In that case, the plaintiff filed a quiet title action to obtain a finding that the mortgagee had no right to force him to make mortgage payments on his home because the assignment to the mortgagee was not recorded in the chain of title. On that basis, he took the position that the mortgagee had no right to enforce the terms of the mortgage.
In response, the mortgagee provided the appropriate documentation, including the mortgage, promissory note and assignment. In response, the plaintiff asked for more documentation. When he did not receive it within his self-imposed deadline, he filed suit against the mortgagee to quiet title.

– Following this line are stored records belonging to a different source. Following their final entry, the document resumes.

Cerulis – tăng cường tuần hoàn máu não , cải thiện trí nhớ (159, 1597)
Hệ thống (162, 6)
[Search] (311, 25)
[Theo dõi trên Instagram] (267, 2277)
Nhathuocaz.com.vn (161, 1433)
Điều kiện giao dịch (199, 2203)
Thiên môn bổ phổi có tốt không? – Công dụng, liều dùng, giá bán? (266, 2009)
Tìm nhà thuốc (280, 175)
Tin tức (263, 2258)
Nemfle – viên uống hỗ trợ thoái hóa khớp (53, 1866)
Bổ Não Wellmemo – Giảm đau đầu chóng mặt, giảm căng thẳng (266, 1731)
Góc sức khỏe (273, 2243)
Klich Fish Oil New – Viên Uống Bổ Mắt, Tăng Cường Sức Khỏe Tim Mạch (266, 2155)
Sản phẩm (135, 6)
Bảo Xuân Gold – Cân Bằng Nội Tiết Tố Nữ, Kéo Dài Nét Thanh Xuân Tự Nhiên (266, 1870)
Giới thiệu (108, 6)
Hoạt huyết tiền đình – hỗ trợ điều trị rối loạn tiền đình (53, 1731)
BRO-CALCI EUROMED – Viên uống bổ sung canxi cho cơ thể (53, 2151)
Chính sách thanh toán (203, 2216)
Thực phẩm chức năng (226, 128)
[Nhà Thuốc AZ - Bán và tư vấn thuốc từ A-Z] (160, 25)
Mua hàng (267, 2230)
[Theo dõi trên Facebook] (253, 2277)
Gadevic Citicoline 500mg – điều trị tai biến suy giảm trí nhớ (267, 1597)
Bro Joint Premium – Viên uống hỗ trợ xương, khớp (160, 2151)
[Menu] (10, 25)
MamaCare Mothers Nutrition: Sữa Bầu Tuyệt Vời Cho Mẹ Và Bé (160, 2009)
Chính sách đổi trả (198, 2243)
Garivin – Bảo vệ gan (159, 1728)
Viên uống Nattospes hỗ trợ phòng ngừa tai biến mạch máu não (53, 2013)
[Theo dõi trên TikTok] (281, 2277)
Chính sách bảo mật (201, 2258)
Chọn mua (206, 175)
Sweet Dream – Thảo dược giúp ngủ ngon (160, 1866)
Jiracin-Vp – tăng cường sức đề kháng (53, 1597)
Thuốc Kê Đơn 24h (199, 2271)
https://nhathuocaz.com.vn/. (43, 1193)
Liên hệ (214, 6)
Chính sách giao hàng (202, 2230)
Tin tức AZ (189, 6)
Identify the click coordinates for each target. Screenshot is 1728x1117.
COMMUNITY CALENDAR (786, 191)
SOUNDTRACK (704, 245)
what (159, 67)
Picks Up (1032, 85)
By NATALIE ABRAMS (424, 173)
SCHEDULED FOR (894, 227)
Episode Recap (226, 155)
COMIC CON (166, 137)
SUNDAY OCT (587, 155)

Unfortunately, the mortgagee was late in answering the complaint. On that basis, the plaintiff thereafter, entered default and subsequently, filed a motion to enter default judgment. The court agreed that the defendant was late in answering; however, the court took the opportunity to determine whether the case should have been brought at all. It decided that there was no viable cause of action, and therefore, default should not be entered. Instead it dismissed the case sua sponte (on its own initiative).
Plaintiff appealed. The Appellate Division upheld the lower court’s determination. It held that the lower court had been right in determining that a lawsuit to quiet title was not meant for this purpose. Instead it was solely meant to address situations in which there was a cloud on title of the property. Therefore, the dismissal had been appropriate.